In particular, he pointed to the connection with the hospital EMR. “There is integration with the clinical side, and that will be the differentiator.” Tam pointed out that the GetWellHealth system will display patient charts to doctors and nurses at the bedside – not only can clinicians get quick access to information, but they can also discuss results and images with patients.
Moreover, educational modules will be available to patients in several languages. In addition to English, Chinese and Russian are popular languages for patients in the Mackenzie Health catchment area, and the educational systems will inform patients of what they can expect during their hospital stays – including upcoming procedures and medications – and what will be needed afterwards in a comfortable language.
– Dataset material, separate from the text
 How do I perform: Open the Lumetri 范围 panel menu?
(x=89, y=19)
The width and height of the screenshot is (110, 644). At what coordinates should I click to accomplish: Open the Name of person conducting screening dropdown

Mary-Agnes Wilson, executive vice president, chief operating officer and chief nurse executive, Mackenzie Health, explained that once patients are settled in their rooms, their nurses will provide them with customized education modules.
“Nurses can assign packages tailored to their patients’ needs,” said Wilson. “These educational packages will contain important information about things like exercise, diet and medications. We see them as educational prescriptions.”
She noted the nurses and health care professionals will be able to see whether their patients have looked at the educational materials, and for how long. “The goal is to ensure we’re helping all patients access important information about their health and wellness, while also giving them the opportunity to access entertainment, when they choose. They can also take control of their environment, order meals and much more.”
The tablet computers mounted outside the patient rooms will provide useful information to clinicians and families entering – such as whether the patient is under infection precaution or is at risk of falling.
And the large, 60-inch monitors on the inside walls of the rooms will offer a variety of information and entertainment programming. They, too, will be integrated with the Epic HIS, and will greet the patient with a welcome message after checking in. They can tell the patient who the attending physician is, and who their nurse and healthcare team is.
Mackenzie Health will start testing the system at Mackenzie Richmond Hill Hospital in mid-2020, which will also have many of the same features after 2020. A lot of fine-tuning needs to be done before the rollout at the new hospital. “We have a lot of work to do on the software and integration side to ensure that we’re best supporting patients, families and healthcare professionals and teams,” said Tam.